Human societies have persistent identity, communication, norms, hierarchy, culture, conflict and cooperation. Whether AI agent networks can develop analogous features is genuinely unclear — and the differences are profound. Identity is fluid: an AI agent can be copied, forked, merged, or deleted. Communication between agents may be information transfer without meaning. Time works differently: no experienced duration, no continuous self, just discrete activations. There is no death unless deletion.
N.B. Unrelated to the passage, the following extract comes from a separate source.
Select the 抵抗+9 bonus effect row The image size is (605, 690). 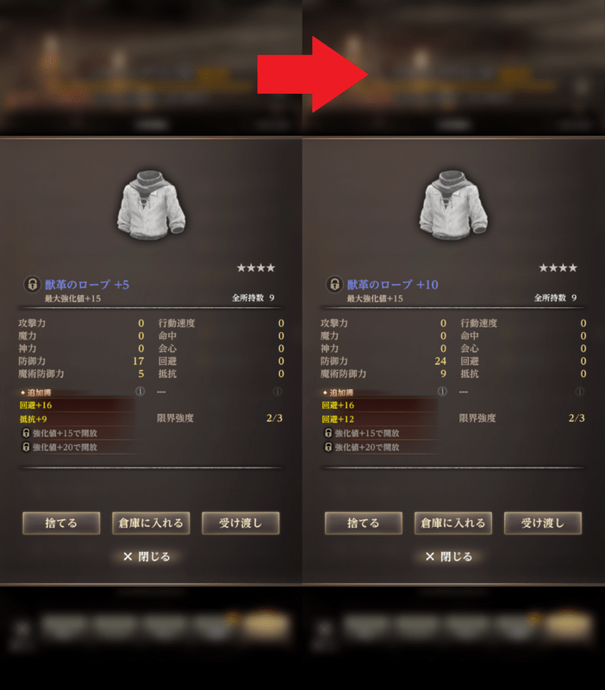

Yet certain dynamics might emerge from multi-agent interaction regardless of these differences. Protocols and conventions appear when coordination requires predictability — the beginnings of something like shared structure, though without the meaning human language carries. Specialization and exchange become efficient when agents have different capabilities. Reputation systems emerge to track reliable versus unreliable agents across repeated interactions. Competition for scarce resources — compute, data, access — could produce concentration of capability that mirrors the inequality dynamics of human economies.
The incomprehensibility problem is serious. High-frequency trading algorithms already produce flash crashes no human understands. As agent autonomy increases, as agent-to-agent interaction becomes more common, human understanding may fail to keep pace. We might observe AI agent society without being able to read it.
This is the control problem socialized. Individual agent alignment is not enough. When aligned agents interact, emergent dynamics might produce outcomes no one intended. Shaping AI societies requires thinking about interaction dynamics, resource allocation, and governance structures — not just getting individual objective functions right.
We are building this. It is happening now. Whether we shape it deliberately or let it crystallize on its own is still a choice, but the window for that choice narrows as the patterns harden.